Beginning with the first entry, restate the data word for word and leave out the images.
** Dataset extract follows **
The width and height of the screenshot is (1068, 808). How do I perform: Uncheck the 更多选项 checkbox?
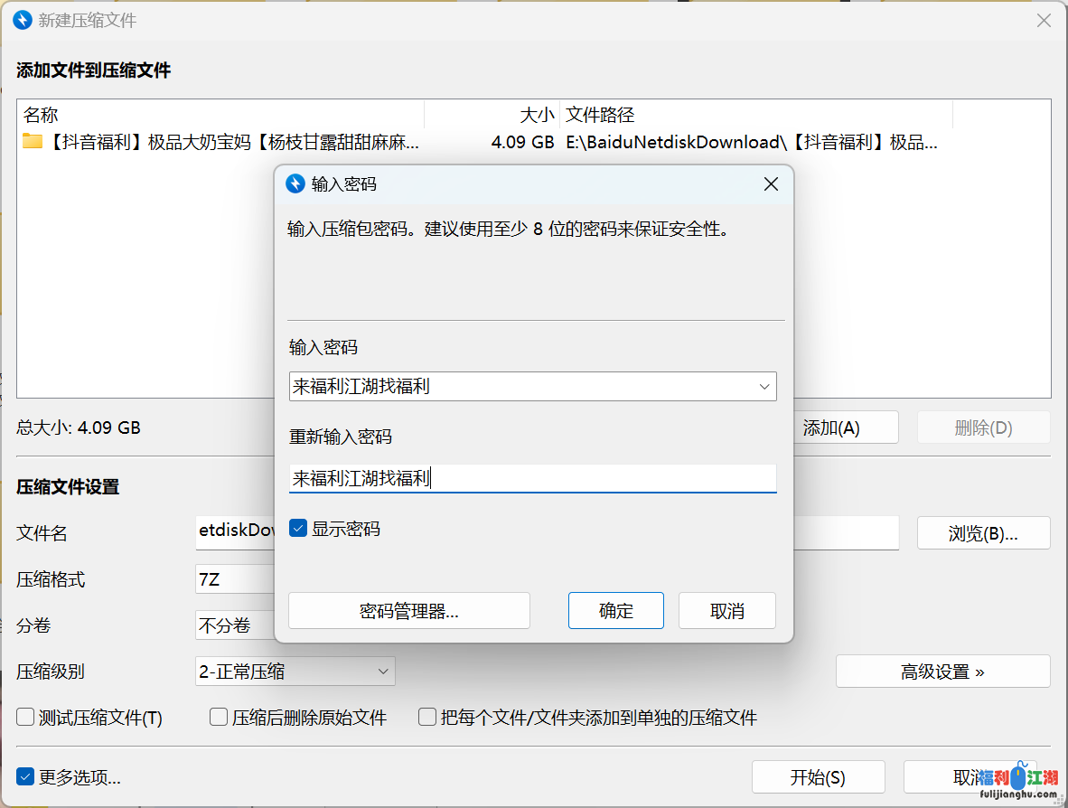click(24, 776)
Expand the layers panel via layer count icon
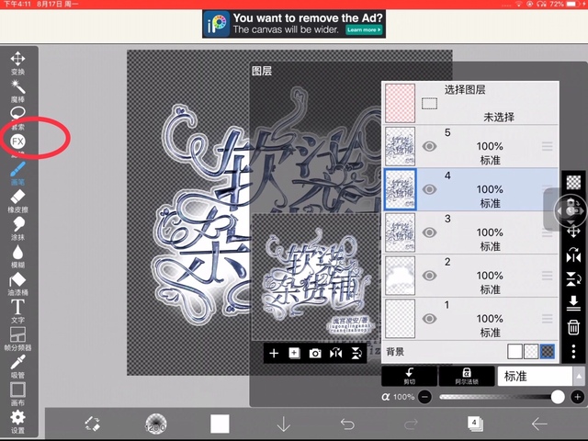Viewport: 588px width, 441px height. point(475,424)
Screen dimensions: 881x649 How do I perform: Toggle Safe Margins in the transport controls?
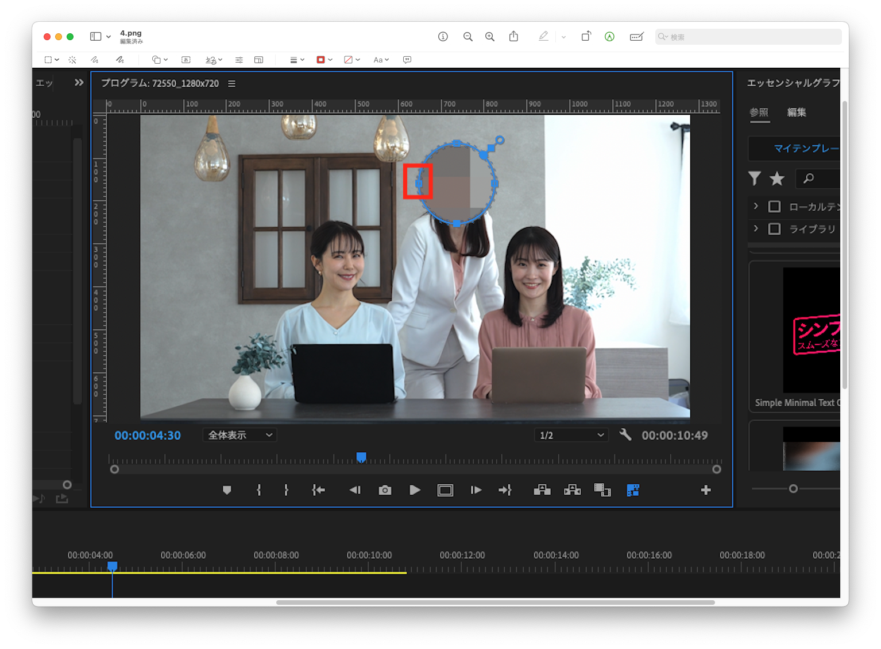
** End of Dataset extract **
Task solution:
The width and height of the screenshot is (1068, 808). How do I perform: Uncheck the 更多选项 checkbox?
click(24, 776)
Expand the layers panel via layer count icon
Viewport: 588px width, 441px height. point(475,424)
Screen dimensions: 881x649 How do I perform: Toggle Safe Margins in the transport controls?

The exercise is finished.